Table 4 summarizes the effects on personnel at these dosages.

Table 4. Calculated dosages and their effects (sarin vapor concentration of 62 mg/m3)

Exposure Time



Effects on personnel[328]

1 second

1.03 mg•min/m3

First Noticeable Effects
(reached at 0.5 mg•min/m3)

Exposed personnel manifest physical symptoms of nerve agent exposure

10 seconds

10.3 mg•min/m3

20 times the First Noticeable Effects dosage

Exposed personnel manifest more severe physical symptoms of nerve agent exposure

35 seconds

36 mg•min/m3

Median Lethal Dosage (reached at 35 mg•min/m3)

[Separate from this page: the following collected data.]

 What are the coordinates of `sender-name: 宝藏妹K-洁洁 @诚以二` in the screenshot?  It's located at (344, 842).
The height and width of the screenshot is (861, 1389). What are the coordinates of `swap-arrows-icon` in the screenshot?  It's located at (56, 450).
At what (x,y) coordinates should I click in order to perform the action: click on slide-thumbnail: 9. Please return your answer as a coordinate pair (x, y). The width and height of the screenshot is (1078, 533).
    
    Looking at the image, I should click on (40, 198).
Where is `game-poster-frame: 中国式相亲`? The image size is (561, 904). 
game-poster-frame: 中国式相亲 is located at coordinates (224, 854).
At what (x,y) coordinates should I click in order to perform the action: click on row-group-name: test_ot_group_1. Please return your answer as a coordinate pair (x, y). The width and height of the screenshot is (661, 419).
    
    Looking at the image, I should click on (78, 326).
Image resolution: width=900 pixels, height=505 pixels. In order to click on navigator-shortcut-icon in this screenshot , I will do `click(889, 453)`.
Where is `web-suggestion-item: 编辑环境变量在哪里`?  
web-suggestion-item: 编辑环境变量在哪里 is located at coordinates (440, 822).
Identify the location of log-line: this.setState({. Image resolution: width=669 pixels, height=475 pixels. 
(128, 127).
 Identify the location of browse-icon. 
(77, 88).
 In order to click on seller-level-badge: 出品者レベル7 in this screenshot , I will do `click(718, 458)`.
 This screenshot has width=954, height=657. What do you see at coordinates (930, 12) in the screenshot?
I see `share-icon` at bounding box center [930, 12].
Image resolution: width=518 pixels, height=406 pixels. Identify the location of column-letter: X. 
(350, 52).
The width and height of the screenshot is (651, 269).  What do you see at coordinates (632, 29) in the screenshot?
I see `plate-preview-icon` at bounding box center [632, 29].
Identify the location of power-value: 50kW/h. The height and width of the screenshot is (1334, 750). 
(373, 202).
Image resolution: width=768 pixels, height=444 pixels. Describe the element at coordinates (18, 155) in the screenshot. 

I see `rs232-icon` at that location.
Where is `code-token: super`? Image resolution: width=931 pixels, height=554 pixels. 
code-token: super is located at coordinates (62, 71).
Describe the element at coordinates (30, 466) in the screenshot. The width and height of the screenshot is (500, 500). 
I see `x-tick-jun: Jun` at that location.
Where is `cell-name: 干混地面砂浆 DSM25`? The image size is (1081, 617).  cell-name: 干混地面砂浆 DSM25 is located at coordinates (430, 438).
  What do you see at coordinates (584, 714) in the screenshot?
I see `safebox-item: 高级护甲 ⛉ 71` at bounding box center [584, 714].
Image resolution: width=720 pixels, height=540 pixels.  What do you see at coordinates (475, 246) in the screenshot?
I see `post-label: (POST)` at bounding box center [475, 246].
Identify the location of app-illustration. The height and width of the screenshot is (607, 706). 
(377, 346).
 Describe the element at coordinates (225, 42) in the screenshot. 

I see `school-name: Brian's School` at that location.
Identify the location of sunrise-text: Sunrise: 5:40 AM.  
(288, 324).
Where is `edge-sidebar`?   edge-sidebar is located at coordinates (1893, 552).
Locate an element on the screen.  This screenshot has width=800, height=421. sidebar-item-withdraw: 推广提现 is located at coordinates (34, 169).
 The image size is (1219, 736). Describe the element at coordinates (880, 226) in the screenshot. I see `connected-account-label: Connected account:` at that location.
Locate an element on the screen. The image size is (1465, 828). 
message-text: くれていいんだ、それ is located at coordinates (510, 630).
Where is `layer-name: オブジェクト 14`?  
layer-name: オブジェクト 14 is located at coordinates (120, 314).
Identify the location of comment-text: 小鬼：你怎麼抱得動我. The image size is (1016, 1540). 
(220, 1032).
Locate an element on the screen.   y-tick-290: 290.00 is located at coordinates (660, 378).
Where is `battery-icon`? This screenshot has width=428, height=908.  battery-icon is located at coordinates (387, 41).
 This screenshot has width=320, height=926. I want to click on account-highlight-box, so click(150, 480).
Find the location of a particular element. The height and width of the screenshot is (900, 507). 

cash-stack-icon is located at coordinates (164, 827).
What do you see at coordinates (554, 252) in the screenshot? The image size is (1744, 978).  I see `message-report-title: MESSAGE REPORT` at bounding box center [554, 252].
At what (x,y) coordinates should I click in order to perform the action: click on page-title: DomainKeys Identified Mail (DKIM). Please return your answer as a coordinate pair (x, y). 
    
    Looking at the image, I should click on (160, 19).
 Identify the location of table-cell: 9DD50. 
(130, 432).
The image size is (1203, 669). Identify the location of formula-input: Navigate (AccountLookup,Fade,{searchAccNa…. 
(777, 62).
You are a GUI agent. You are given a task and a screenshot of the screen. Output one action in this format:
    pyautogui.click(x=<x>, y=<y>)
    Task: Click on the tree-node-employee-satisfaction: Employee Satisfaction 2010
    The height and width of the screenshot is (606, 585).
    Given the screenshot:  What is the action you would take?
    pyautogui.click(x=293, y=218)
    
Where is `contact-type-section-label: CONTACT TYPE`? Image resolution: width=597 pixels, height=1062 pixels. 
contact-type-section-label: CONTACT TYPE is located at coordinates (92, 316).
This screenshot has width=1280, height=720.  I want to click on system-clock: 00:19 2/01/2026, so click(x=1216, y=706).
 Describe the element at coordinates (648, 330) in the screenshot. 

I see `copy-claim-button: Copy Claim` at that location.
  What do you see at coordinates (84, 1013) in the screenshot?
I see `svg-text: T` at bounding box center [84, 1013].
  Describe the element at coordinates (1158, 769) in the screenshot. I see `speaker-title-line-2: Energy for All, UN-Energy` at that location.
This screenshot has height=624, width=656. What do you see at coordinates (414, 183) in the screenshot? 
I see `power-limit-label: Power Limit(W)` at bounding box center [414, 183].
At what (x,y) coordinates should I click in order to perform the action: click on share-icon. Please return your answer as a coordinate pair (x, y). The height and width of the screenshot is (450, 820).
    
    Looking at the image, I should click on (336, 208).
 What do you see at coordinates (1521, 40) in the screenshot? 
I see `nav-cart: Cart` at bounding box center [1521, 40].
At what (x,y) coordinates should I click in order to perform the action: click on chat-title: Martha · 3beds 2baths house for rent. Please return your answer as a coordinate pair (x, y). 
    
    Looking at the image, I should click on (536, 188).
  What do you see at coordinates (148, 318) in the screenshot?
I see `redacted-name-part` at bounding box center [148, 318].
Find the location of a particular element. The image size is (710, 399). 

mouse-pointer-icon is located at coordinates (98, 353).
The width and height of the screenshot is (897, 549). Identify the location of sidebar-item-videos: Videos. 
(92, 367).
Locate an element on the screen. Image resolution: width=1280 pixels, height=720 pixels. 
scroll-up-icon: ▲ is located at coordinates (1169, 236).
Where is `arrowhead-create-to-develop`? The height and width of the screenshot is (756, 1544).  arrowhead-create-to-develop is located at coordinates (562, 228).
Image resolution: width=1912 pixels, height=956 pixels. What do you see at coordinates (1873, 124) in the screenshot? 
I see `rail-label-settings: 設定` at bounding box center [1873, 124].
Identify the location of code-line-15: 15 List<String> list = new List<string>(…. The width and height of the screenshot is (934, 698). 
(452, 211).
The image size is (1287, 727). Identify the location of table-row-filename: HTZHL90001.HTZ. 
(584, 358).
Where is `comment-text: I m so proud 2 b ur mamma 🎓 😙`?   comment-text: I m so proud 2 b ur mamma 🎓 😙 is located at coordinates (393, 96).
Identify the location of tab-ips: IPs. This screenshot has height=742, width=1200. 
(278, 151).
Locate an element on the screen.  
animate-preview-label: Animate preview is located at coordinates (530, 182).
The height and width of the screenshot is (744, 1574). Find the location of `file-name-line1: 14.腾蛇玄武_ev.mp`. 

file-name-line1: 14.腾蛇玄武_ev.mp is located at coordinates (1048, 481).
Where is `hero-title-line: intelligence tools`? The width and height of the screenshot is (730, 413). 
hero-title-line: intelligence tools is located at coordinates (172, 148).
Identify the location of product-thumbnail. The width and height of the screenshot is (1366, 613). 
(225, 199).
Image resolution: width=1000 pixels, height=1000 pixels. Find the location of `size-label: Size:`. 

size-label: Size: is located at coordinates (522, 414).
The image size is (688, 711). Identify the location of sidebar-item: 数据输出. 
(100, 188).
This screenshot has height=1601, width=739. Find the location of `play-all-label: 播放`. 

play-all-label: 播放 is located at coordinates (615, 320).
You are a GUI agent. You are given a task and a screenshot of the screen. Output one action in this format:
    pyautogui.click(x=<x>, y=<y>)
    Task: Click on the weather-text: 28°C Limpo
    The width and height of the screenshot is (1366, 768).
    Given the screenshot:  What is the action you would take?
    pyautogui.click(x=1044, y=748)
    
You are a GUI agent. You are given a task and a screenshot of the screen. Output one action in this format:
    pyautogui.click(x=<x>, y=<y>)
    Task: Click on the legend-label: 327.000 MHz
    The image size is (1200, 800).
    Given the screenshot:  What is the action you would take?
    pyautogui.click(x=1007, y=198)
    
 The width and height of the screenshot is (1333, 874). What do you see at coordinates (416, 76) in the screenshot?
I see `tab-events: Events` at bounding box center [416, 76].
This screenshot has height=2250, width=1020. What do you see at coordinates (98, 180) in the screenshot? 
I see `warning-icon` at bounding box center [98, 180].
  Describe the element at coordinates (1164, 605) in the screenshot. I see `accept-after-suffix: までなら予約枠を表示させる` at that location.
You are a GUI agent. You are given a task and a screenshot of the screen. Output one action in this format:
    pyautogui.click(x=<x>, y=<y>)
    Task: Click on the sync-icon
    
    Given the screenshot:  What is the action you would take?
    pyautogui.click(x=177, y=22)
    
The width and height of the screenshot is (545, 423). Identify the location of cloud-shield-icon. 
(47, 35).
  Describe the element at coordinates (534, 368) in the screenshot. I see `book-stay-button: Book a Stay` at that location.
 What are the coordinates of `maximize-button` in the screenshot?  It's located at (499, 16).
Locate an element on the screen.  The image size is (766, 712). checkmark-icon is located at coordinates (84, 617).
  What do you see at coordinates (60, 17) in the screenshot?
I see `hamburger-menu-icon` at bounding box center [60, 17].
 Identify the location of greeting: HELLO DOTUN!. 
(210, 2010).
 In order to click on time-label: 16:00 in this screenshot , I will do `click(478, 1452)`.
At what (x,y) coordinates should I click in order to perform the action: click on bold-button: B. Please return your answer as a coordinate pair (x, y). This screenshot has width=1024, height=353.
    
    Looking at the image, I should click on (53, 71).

50% of unprotected, exposed personnel are fatalities

Another example shows that although an MM-1 would not indicate the presence of sarin vapor, a specific amount of sarin vapor would still be harmful to unprotected, exposed people. In an environment in which 35 mg/m3 sarin is present, the MM-1 would not indicate the presence of sarin, yet after 1 minute in this environment, unprotected, exposed people would have received a dosage of 35 mg•min/m3, exceeding the dosage that causes fatalities to half of unprotected, exposed people.

These examples support the conclusion that "the FOX is not a suitable warning device; very high concentrations of chemical agents would have to be present, such that unprotected troops in the vicinity would be adversely and acutely affected."[329] This means that battlefield casualties and fatalities to unprotected, exposed personnel would occur before the MM-1 could detect sarin. The Army MM-1 test and evaluation report made this point more concisely; "The MM-1 does not detect chemical warfare agent vapor at the danger level to humans."[330]